Die Eigentümer der Ameropa Holding erfüllen alle Klischees, die es über Superreiche gibt. Sie sind diskret, verschwiegen und lieben das Understatement. Der Sitz des Familienunternehmens liegt in einem Binninger Wohnquartier. Die Firma, die mit Getreide und Dünger handelt, gab nie Zahlen bekannt.

Das änderte sich erst im April 2017: Damals lud Verwaltungsratspräsident Andreas Zivy zu einer Medienkonferenz im intimen Rahmen – und die auserwählten Journalistinnen und Journalisten staunten: In Binningen sitzt mit Ameropa einer der zehn grössten Agro-Händler der Welt, mit 2600 Mitarbeitenden in 30 Ländern und fast 6 Milliarden Franken Umsatz.

Ein Basler in Englands Hochfinanz

Zufall oder nicht – im Jahr nach der zögerlichen Öffnung taucht Andreas Zivy in der «Bilanz» über die «300 Reichsten der Schweiz» auf. Seine Familie wird in der gestern erschienenen Sondernummer des Magazins mit einem Vermögen von 0,9 bis 1 Milliarde Franken aufgeführt, gemeinsam mit den anderen Ameropa-Besitzerfamilien Miescher und Zacharias. Die «Bilanz» katapultiert das Trio unter den Reichsten im Kanton Baselland von null auf Rang vier – zwar nach dem Ehepaar Clozel (Actelion, Idorsia), aber noch vor Fritz Gerber (Zürich, Roche).

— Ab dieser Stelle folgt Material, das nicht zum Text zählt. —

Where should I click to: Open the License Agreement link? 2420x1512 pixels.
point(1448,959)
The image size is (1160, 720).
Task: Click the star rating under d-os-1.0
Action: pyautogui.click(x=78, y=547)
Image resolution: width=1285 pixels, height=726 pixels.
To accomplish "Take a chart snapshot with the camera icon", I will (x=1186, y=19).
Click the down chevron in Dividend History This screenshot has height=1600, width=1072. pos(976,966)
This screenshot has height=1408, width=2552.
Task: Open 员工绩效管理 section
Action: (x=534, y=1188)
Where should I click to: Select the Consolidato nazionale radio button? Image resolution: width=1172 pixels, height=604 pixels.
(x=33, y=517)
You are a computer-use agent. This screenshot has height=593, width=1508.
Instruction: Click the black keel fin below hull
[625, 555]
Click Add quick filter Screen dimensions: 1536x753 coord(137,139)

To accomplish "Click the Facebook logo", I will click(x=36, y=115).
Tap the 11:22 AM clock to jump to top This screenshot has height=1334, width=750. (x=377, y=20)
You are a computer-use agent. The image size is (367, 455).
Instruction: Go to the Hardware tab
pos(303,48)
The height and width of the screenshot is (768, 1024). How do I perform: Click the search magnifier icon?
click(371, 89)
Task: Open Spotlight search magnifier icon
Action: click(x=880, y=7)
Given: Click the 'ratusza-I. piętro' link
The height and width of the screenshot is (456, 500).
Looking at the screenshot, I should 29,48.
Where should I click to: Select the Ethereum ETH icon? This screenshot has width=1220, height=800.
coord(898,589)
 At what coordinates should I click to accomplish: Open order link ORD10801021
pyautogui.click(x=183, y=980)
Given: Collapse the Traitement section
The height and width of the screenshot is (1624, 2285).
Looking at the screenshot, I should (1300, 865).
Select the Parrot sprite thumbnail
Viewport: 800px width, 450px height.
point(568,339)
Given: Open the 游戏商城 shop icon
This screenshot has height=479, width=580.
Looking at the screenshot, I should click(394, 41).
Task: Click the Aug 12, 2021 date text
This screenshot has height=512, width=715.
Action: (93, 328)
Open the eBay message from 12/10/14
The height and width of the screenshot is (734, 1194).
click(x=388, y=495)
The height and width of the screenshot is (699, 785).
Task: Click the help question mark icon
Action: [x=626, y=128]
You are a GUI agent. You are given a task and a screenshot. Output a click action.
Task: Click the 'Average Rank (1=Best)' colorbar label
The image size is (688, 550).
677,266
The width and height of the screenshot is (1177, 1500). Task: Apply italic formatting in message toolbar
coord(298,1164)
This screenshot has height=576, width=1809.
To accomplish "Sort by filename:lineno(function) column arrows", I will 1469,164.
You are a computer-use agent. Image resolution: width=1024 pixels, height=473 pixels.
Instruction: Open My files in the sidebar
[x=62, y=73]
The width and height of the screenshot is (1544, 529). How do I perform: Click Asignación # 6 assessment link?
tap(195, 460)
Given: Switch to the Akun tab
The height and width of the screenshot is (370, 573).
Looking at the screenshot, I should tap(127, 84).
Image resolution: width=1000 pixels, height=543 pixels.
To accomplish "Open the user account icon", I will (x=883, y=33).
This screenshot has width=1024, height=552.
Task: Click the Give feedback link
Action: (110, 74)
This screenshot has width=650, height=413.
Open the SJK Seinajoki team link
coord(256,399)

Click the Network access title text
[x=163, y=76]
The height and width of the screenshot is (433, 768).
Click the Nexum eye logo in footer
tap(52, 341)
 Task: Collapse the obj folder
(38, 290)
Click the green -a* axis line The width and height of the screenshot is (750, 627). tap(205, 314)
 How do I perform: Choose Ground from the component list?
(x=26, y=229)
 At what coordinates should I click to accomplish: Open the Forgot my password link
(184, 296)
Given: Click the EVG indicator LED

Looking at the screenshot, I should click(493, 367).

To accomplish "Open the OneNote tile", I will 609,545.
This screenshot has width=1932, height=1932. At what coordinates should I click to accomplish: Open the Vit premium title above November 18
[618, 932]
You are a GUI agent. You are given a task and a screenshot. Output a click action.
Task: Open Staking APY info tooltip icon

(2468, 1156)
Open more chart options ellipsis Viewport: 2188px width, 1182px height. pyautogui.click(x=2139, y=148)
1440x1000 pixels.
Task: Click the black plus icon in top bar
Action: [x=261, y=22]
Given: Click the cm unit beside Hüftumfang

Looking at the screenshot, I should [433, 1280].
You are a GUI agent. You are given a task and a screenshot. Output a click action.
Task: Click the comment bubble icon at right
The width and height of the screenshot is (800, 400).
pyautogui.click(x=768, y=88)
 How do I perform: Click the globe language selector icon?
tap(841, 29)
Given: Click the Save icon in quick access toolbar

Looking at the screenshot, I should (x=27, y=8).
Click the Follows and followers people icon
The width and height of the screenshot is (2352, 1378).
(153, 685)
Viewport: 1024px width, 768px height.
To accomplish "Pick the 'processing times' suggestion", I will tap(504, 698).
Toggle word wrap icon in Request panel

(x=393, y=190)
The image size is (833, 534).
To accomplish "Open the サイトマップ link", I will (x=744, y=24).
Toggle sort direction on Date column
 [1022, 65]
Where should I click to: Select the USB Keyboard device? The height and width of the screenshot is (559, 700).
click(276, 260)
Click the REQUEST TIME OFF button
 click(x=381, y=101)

Die «Bilanz» führt in ihrem Ranking der 300 Reichsten 16 Einträge zu den beiden Basel auf – neun aus Basel-Stadt, sieben aus Baselland. Man könnte sagen: Im Nordwesten nichts Neues. Pharma schwingt obenaus, mit den Roche-Eigentümerfamilien Hoffmann und Oeri, die 2018 rund eine Milliarde mehr besitzen als im vergangenen Jahr.

Zu den Gewinnern gehört auch Thomas Straumann (Straumann Group, Medartis). Der Unternehmer und Hotelbesitzer (Trois Rois) wird mit 2 bis 2,5 Milliarden Franken gelistet – 2017 waren es «nur» 1,5 bis 2 Milliarden. Total vereinen die Basler und Baselbieter neu 42 Milliarden Franken, ein plus gegenüber dem Vorjahr von über 1,6 Milliarden Franken.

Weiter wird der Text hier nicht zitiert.